Beer sales and profits crumbled at Chang lager brewer Thai Public Beverage Co in 2009, but solid performances in spirits, soft drinks and food divisions ensured flat earnings for the year.

Group net profits for the 12 months to the end of December were flat against 2008 at THB10.6bn (US$322.3m), Thai Public Beverage Co (ThaiBev) said late last week. Net sales rose by 2.4% to THB107.9bn.

Solid headline figures masked a dismal year for ThaiBev's beer division, however. Beer sales fell by 21.5% to THB30.2bn, with volume sales down by more than a quarter. The division also swung to net losses of THB1.6bn, against profits for the business of THB338m in 2008.

ThaiBev blamed the collapse in profits on falling sales and higher costs.

Stronger performances in other divisions helped ThaiBev to offset troubled times at its beer business.

Spirits sales grew by nearly 17% to THB69.7bn for the year, with volume growth of 11.5% and profits growth of 20%, to THB19bn. The division was boosted by its acquisition of Chinese white spirits group Yunnan Yulinquan Liquor Co in May last year.

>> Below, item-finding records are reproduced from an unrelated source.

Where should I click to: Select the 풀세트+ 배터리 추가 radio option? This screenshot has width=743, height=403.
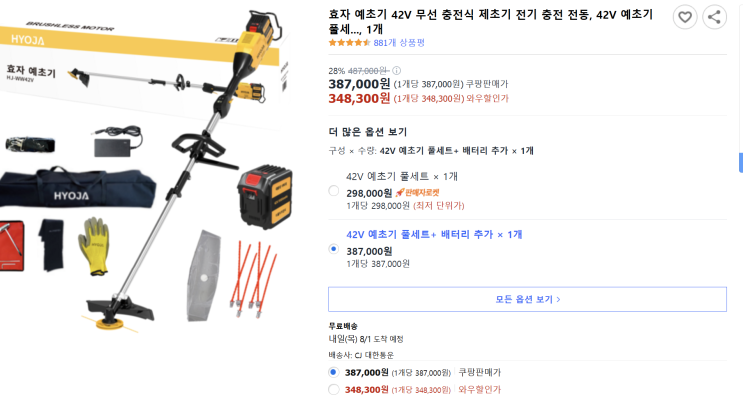tap(334, 248)
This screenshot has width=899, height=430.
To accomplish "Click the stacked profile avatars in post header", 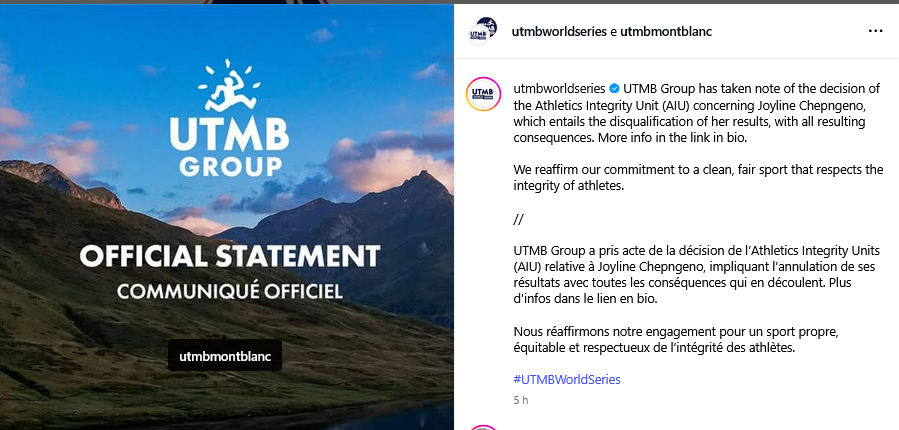I will 482,31.
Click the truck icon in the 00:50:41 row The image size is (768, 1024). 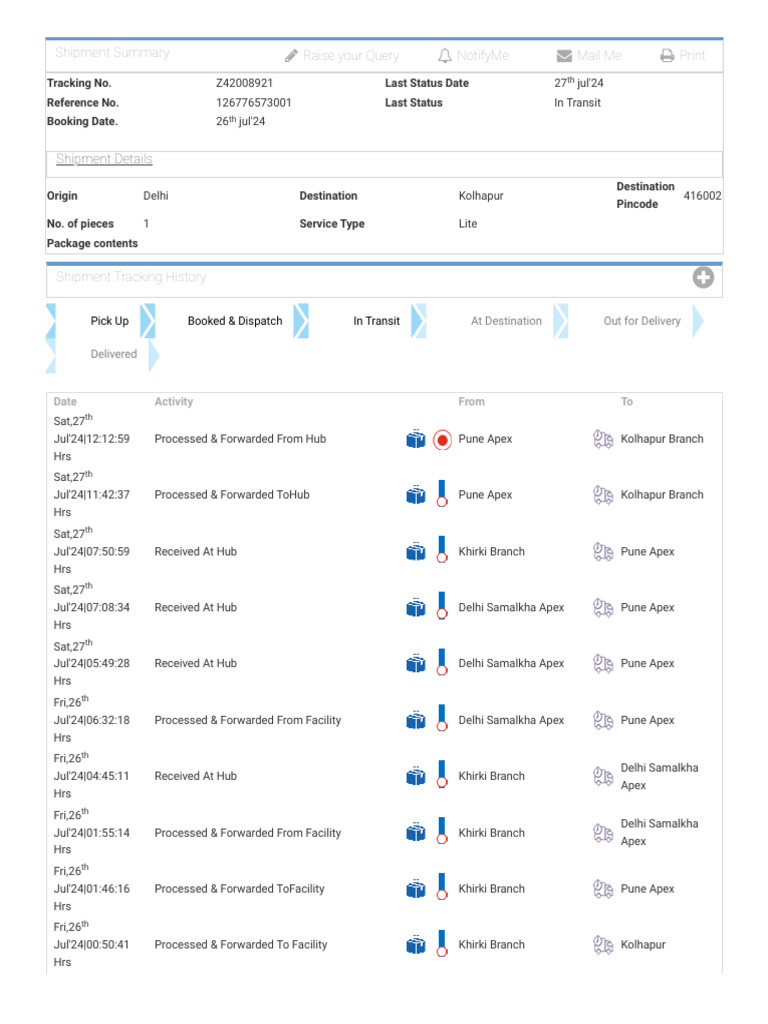pyautogui.click(x=602, y=945)
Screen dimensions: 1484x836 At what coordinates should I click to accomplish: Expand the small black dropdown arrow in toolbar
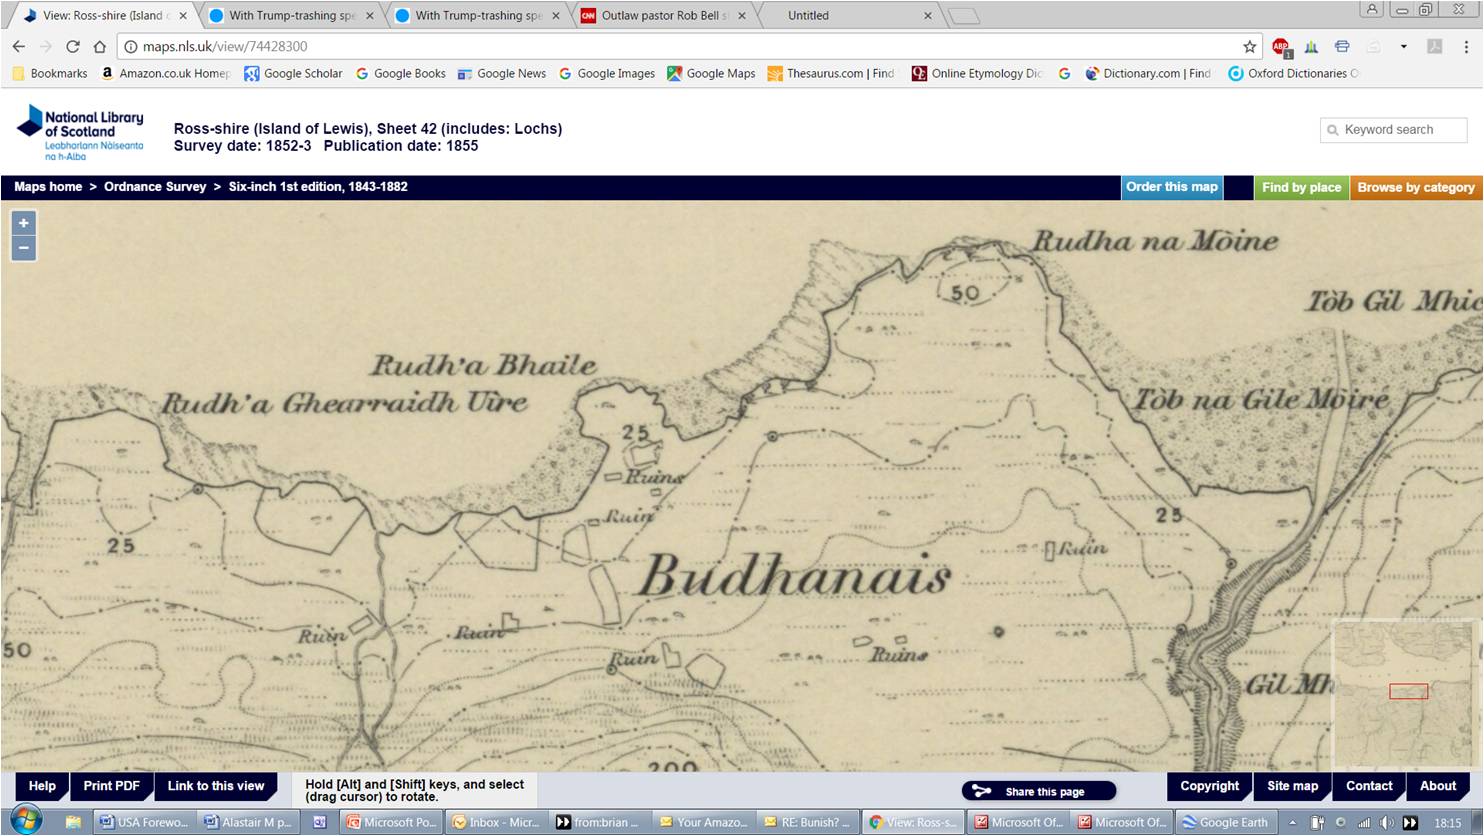click(1403, 47)
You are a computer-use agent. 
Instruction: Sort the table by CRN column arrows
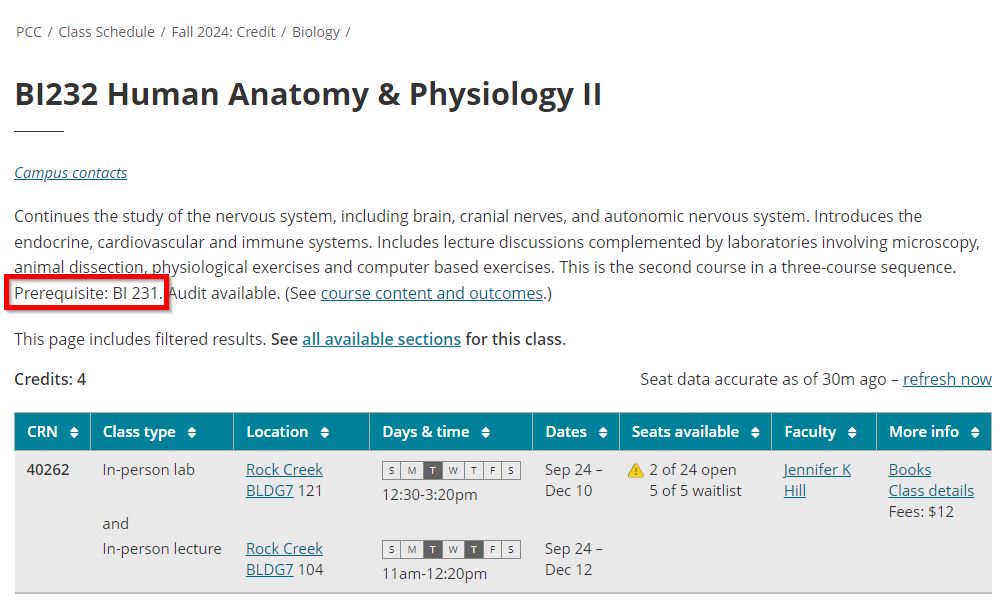[74, 432]
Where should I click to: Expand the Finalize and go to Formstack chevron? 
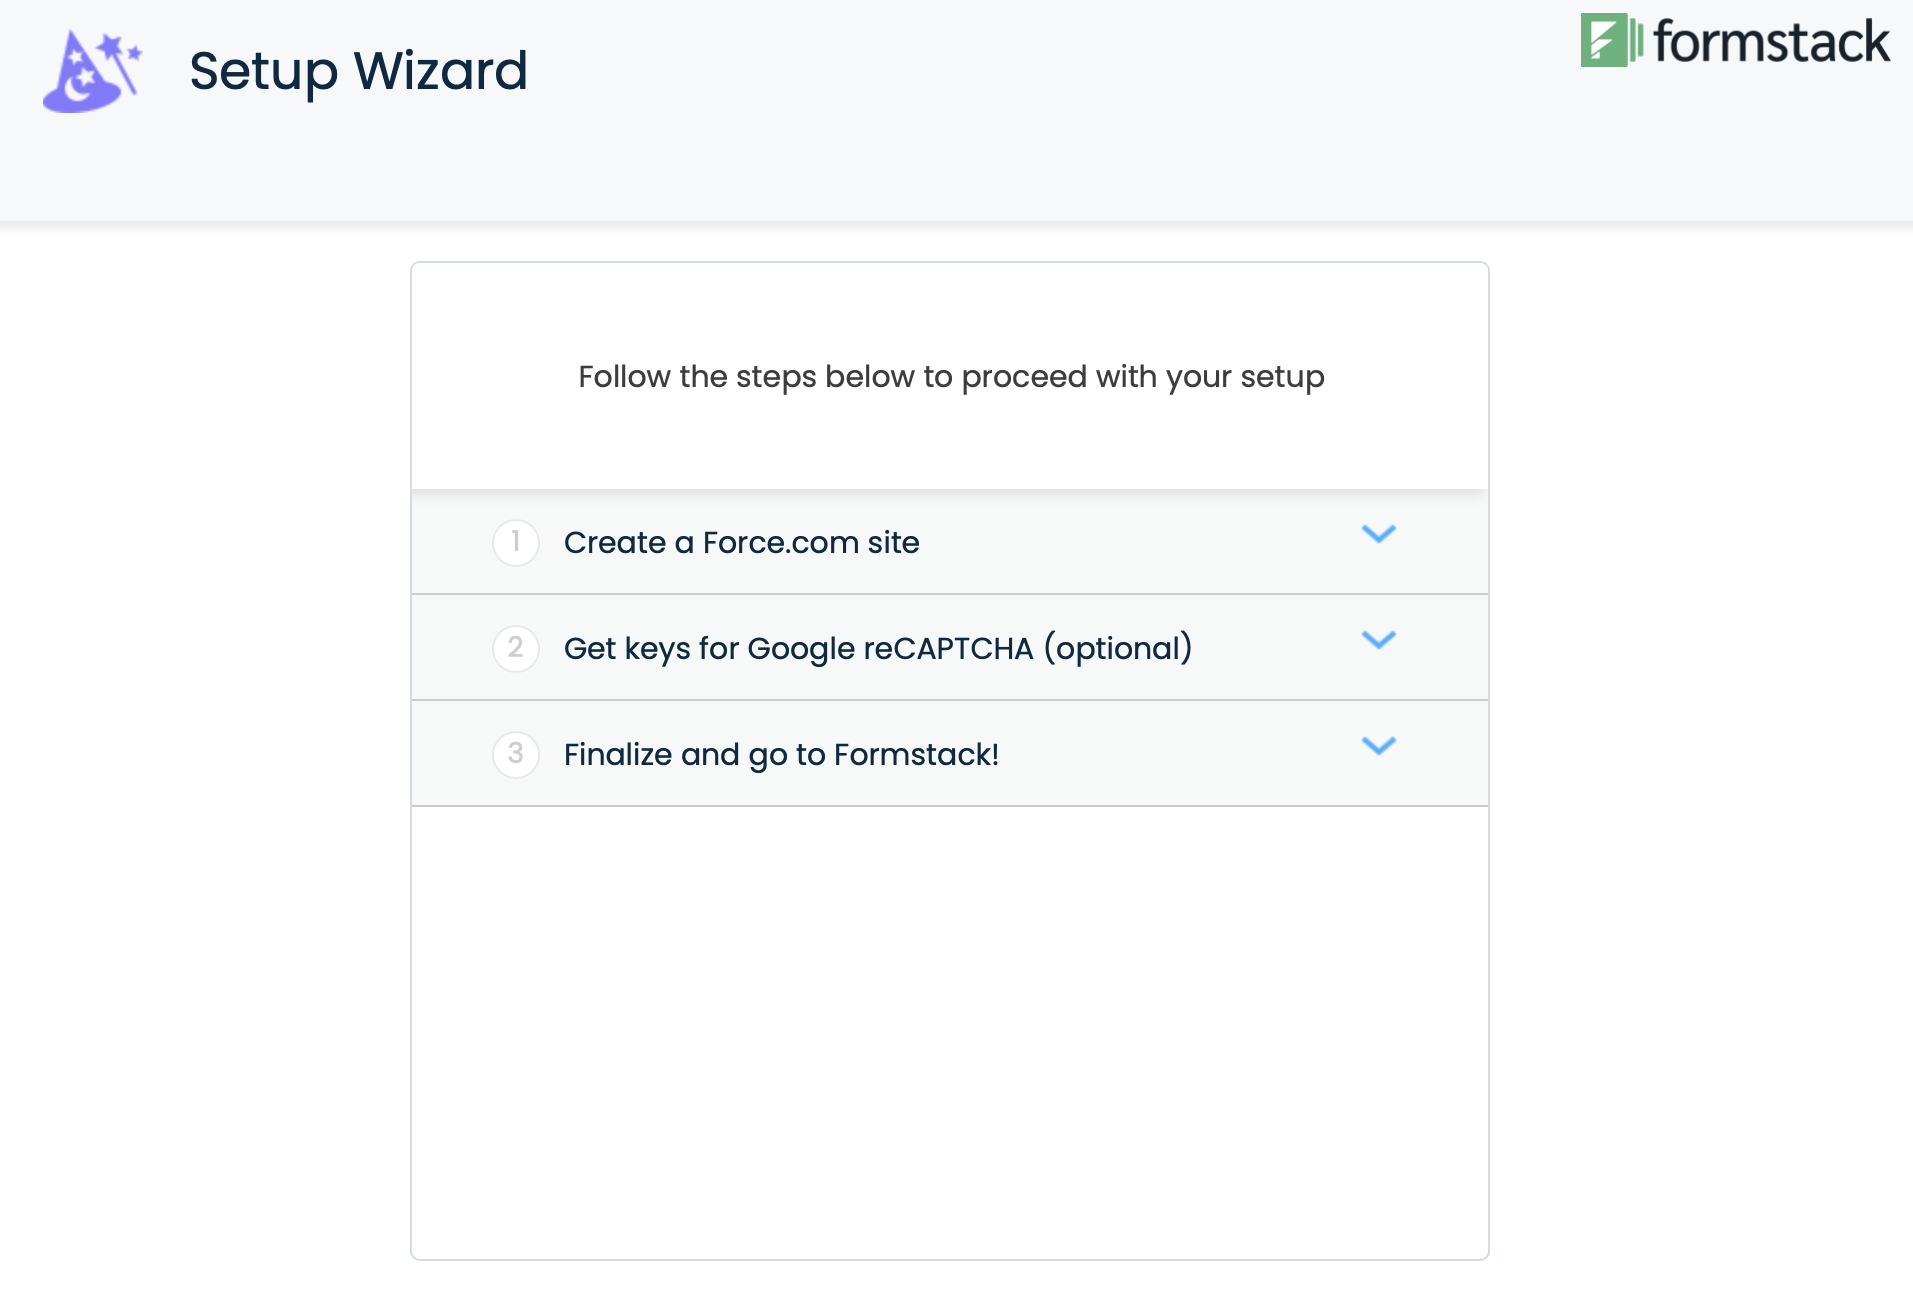[1378, 746]
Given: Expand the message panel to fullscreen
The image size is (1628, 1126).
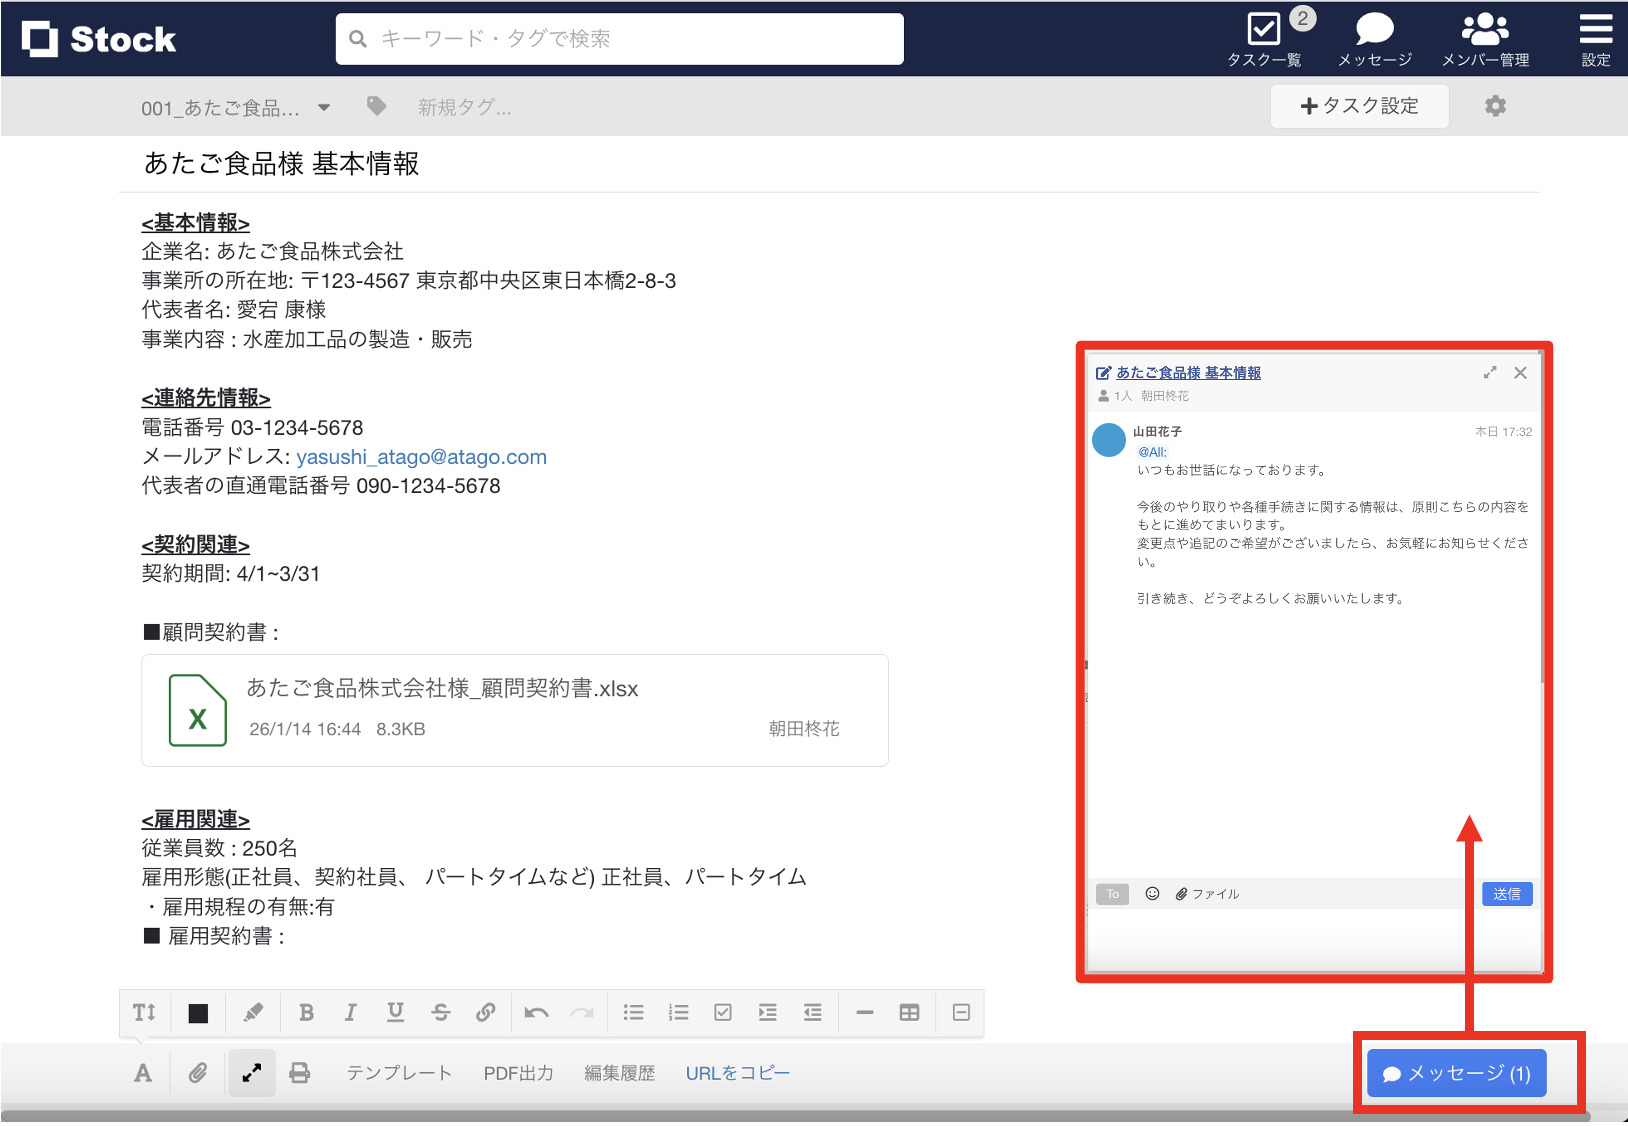Looking at the screenshot, I should tap(1490, 372).
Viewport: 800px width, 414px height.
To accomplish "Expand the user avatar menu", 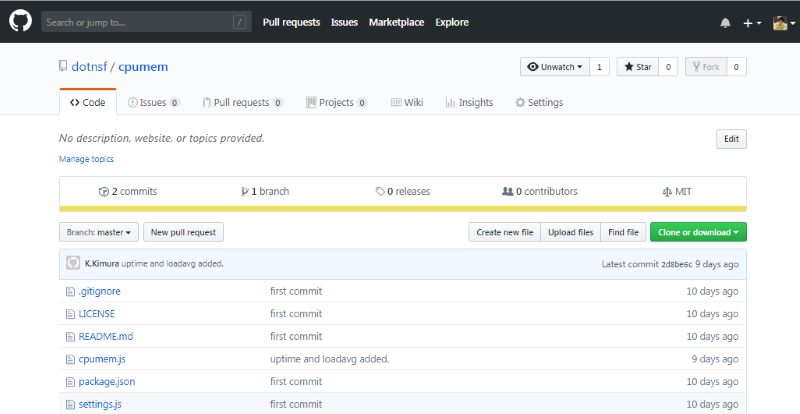I will click(783, 22).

Sales of non-alcoholic beverages rose by 24% to THB4.9bn, largely due to the contribution of newly-acquired Oishi tea business. Net profits for the division tripled on 2008, to THB488m. Food sales increased by 25% over the 12 months.

ThaiBev said it had successfully passed excise tax rises in beer, spirits and white spirits in its home Thailand market on to customers.